I have a status field that is initially null in the Domain object for a new record. When the form is submitted it generates the following json (scaled down to a few fields)
{"id":0,"name":"someName","status":""}
After submitted the following is seen in the server log
"nested exception is org.codehaus.jackson.map.JsonMappingException: Can not construct instance of com.blah.domain.StatusEnum from String value '': value not one of the declared Enum instance names"
So it appears that Jackson is expecting a valid Enum value or no value at all including an empty string. How do I fix this whether it is in Ext JS, Jackson or Spring?
I tried to create my own ObjectMapper such as
public class MyObjectMapper extends Object Mapper {
public MyObjectMapper() {
configure(DeserializationConfig.Feature.ACCEPT_EMPTY_STRING_AS_NULL_OBJECT, true);
}
}
and send this as a property to MappingJacksonMappingView but this didn't work. I also tried sending it in to MappingJacksonHttpMessageConverter but that didn't work. Side question: Which one should I be sending in my own ObjectMapper?
Suggestions?
The other thing you could do is create a specialized deserializer (extends org.codehaus.jackson.map.JsonDeserializer) for your particular enum, that has default values for things that don't match. What I've done is to create an abstract deserializer for enums that takes the class it deserializes, and it speeds this process along when I run into the issue.

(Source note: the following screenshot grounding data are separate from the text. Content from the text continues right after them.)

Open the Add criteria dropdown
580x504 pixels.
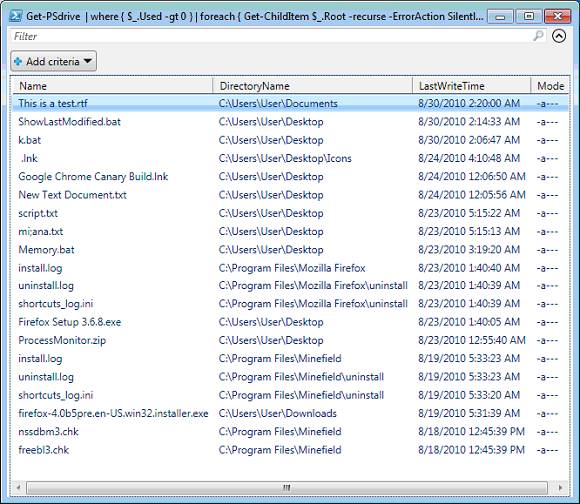coord(54,61)
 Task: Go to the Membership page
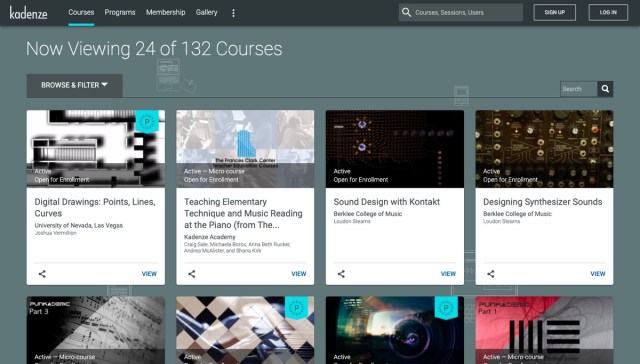point(165,12)
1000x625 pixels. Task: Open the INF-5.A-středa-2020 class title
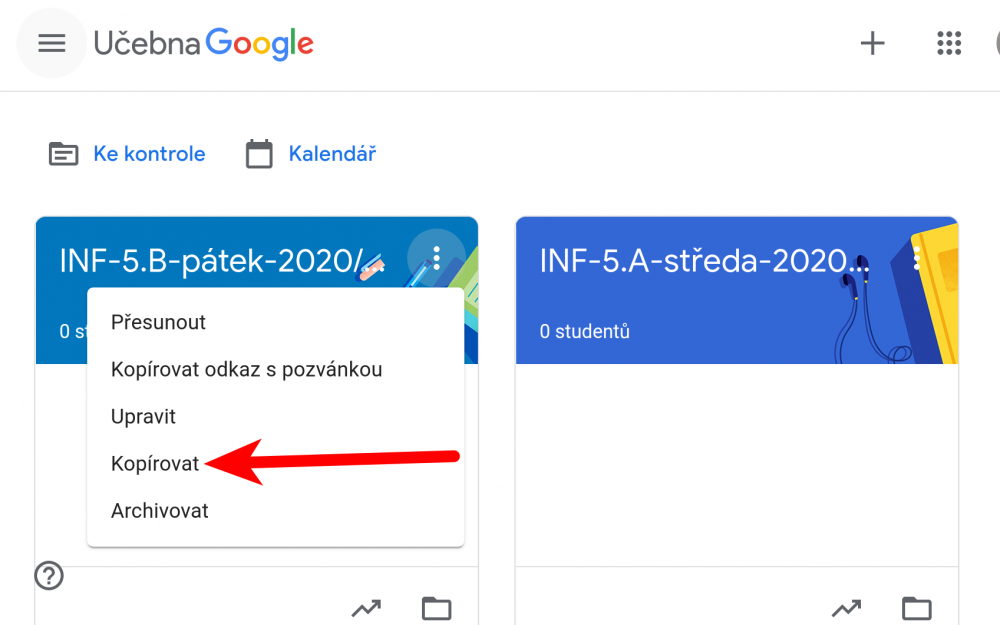coord(704,261)
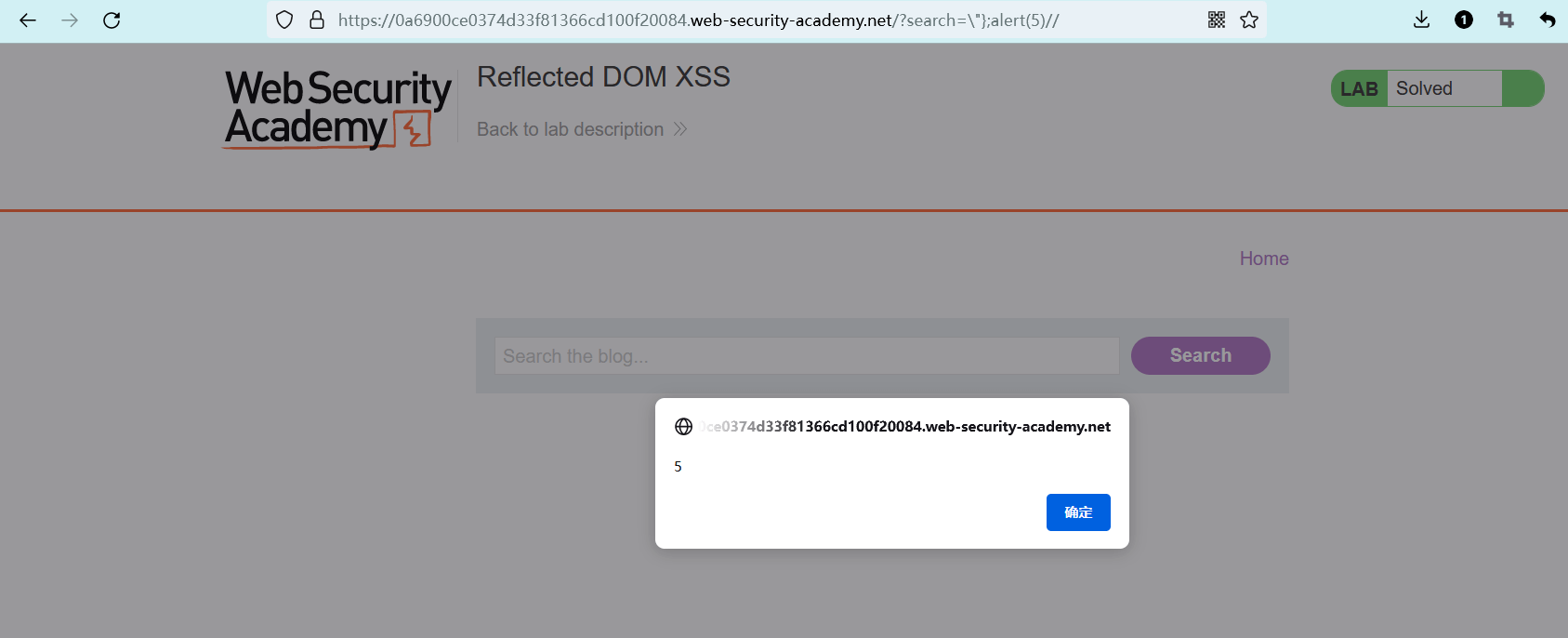Click the double chevron beside lab description
Viewport: 1568px width, 638px height.
680,129
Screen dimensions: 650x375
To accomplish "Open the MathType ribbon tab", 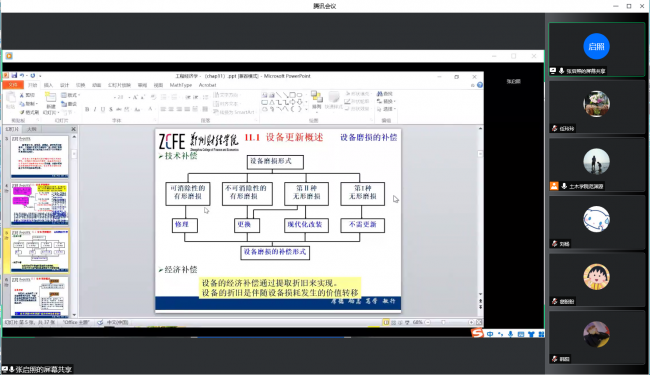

public abstract class EnumDeserializer<T extends Enum<T>> extends JsonDeserializer<T> {
private Class<T> enumClass;
public EnumDeserializer(final Class<T> iEnumClass) {
super();
enumClass = iEnumClass;
}
#Override
public T deserialize(final JsonParser jp,
final DeserializationContext ctxt) throws IOException, JsonProcessingException {
final String value = jp.getText();
for (final T enumValue : enumClass.getEnumConstants()) {
if (enumValue.name().equals(value)) {
return enumValue;
}
}
return null;
}
}
That's the generic class, basically just takes an enum class, iterates over the values of the enum and checks the next token to match any name. If they do it returns it otherwise return null;
Then If you have an enum MyEnum you'd make a subclass of EnumDeserializer like this:
public class MyEnumDeserializer extends EnumDeserializer<MyEnum> {
public MyEnumDeserializer() {
super(MyEnum.class);
}
}
Then wherever you declare MyEnum:
#JsonDeserialize(using = MyEnumDeserializer.class)
public enum MyEnum {
...
}
I'm not familiar with Spring, but just in case, it may be easier to handle that on the client side:
Ext.define('My.form.Field', {
extend: 'Ext.form.field.Text',
getSubmitValue: function() {
var me = this,
value;
value = me.getRawValue();
if ( value === '' ) {
return ...;
}
}
});
You can also disallow submitting empty fields by setting their allowBlank property to false.
Ended up adding defaults in the EXT JS Model so there is always a value. Was hoping that I didn't have to this but it's not that big of a deal.
I have the same issue. I am reading a JSON stream with some empty strings. I am not in control of the JSON stream, because it is from a foreign service. And I am always getting the same error message. I tried this here:
mapper.getDeserializationConfig().with(DeserializationConfig.Feature.ACCEPT_EMPTY_STRING_AS_NULL_OBJECT);
But without any effect. Looks like a Bug.